Après avoir analysé toutes les données disponibles, les experts du KCE et de l’Universiteit Antwerpen, ont conclu que le PPV23 et le PCV13 sont tous deux susceptibles de réduire le nombre d’épisodes de maladies à pneumocoques (et de décès) chez les personnes entre 50 et 84 ans, mais qu’il n’est pas possible d’affirmer avec certitude que, dans l’absolu, l’un des deux a plus d’impact que l’autre, étant donné les possibles évolutions de l’épidémiologie et des données scientifiques disponibles au sujet de l’efficacité de ces deux vaccins. Par ailleurs, au-delà de 85 ans, aucun des deux vaccins n’a fait la preuve de son efficacité. Le choix de vacciner ou non dans cette tranche d’âge doit alors se faire au cas par cas.

▸ DONNÉES ÉTUDIÉES

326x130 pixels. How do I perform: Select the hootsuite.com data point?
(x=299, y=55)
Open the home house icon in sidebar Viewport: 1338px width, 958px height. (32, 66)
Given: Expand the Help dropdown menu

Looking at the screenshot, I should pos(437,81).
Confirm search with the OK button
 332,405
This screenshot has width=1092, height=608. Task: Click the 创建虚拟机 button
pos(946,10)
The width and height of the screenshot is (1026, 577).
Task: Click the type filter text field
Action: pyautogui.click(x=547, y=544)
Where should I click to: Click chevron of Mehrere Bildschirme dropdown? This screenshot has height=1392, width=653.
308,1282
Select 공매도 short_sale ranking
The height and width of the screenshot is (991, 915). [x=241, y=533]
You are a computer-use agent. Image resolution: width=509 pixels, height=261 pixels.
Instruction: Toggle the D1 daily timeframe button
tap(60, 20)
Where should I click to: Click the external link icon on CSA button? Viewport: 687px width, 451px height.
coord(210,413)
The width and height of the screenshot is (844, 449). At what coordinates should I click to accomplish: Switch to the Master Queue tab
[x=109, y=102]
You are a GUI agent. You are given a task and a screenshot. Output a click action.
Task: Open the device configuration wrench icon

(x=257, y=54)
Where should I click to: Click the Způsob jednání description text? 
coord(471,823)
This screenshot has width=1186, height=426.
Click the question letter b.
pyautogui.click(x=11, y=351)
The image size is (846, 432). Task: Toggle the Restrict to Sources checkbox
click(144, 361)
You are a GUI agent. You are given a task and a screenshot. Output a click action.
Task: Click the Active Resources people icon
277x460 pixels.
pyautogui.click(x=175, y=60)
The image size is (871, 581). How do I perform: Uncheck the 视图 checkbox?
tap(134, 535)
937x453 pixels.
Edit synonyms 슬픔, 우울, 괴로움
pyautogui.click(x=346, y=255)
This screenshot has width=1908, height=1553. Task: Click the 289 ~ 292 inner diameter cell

▸ CONSIGNE DE TRAVAIL
Recopiez intégralement le passage sur les vaccins contre le pneumocoque, sans y changer un seul mot ni signe.

▸ TÂCHE ACCOMPLIE
Après avoir analysé toutes les données disponibles, les experts du KCE et de l’Universiteit Antwerpen, ont conclu que le PPV23 et le PCV13 sont tous deux susceptibles de réduire le nombre d’épisodes de maladies à pneumocoques (et de décès) chez les personnes entre 50 et 84 ans, mais qu’il n’est pas possible d’affirmer avec certitude que, dans l’absolu, l’un des deux a plus d’impact que l’autre, étant donné les possibles évolutions de l’épidémiologie et des données scientifiques disponibles au sujet de l’efficacité de ces deux vaccins. Par ailleurs, au-delà de 85 ans, aucun des deux vaccins n’a fait la preuve de son efficacité. Le choix de vacciner ou non dans cette tranche d’âge doit alors se faire au cas par cas.